BACKGROUND: The incidence and mortality rates of hepatocellular carcinoma (HCC) are increasing in the United States. However, the increases in different racial and socioeconomic groups have not been homogeneous. Access to healthcare based on socioeconomic status and cost of living index (COLI), especially in HCC management, is under characterized.

AIM: The aim was to investigate the relationship between the COLI and tumor characteristics, treatment modalities, and survival of HCC patients in the United States.

METHODS: A retrospective study of the Surveillance, Epidemiology, and End Results (SEER) database was conducted to identify patients with HCC between 2007 and 2015 using site code C22.0 and the International Classification of Disease for Oncology, 3rd edition (ICD-O-3) codes 8170-8173, and 8175. Cases of fibrolamellar HCC were excluded. Variables collected included demographics, COLI, insurance status, marital status, stage, treatment, tumor size, and survival data. Interquartile ranges for COLI were obtained. Based on the COLI, the study population was separated into four groups: COLI ≤ 901, 902-1044, 1045-1169, ≥ 1070. The χ 2 test was used to compare categorical variables, and the Kruskal-Wallis test was used to compare continuous variables without normal distributions. Survival was estimated by the Kaplan-Meier method. We defined P < 0.05 as statistically significant.

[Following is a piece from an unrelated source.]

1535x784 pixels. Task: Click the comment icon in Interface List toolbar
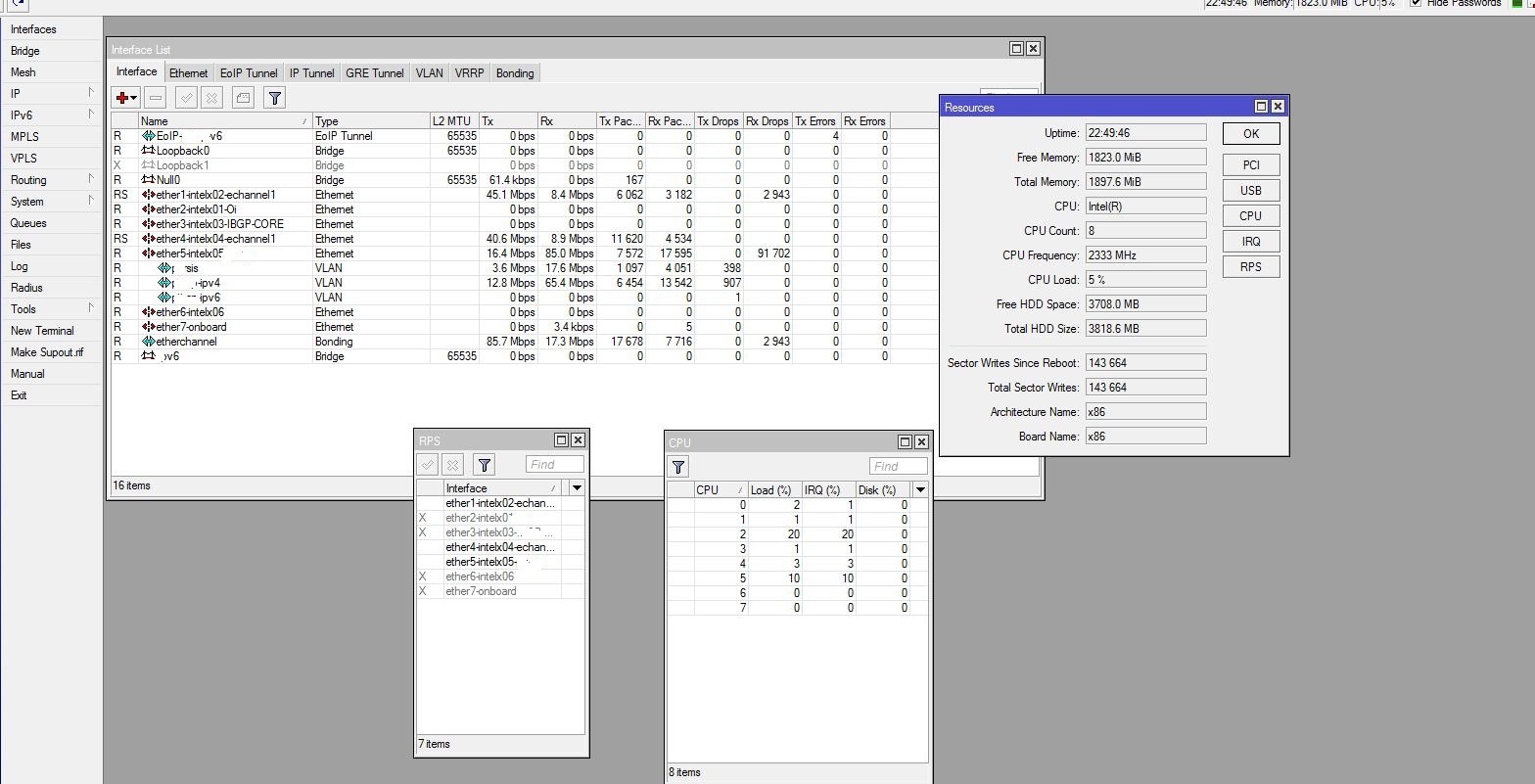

RESULTS: We identified 47,894 patients with HCC. Patients from the highest COLI areas were older (63 vs 61 years of age), more likely to be married (52.8% vs 48.0%), female (23.7% vs 21.1%), and of Asian and Pacific Islander descent (32.7% vs 4.8%). The patients were more likely to have stage I disease (34.2% vs 32.6%), tumor size ≤ 30 mm (27.1% vs 23.1%), received locoregional therapy (11.5% vs 6.1%), and undergone surgical resection (10.7% vs 7.0%) when compared with the lowest quartile. The majority of patients with higher COLIs resided in California, Connecticut, Hawaii, and New Jersey. Patients with lower COLIs were more likely to be uninsured (5.7% vs 3.4%), have stage IV disease (15.2% vs 13%), and have received a liver transplant (6.6% vs 4.4%) compared with patients from with the highest COLI. Median survival increased with COLI from 8 (95%CI: 7-8), to 10 (10-11), 11 (11-12), and 14 (14-15) mo ( P < 0.001) among patients with COLIs of ≤ 901, 902-1044, 1045-1169, ≥ 1070, respectively. After stratifying by year, a survival trend was present: 2007-2009, 2010-2012, and 2013-2015.

CONCLUSION: Our study suggested that there were racial and socioeconomic disparities in HCC. Patients from lower COLI groups presented with more advanced disease, and increasing COLI was associated with improved median survival. Future studies should examine this further and explore ways to mitigate the differences.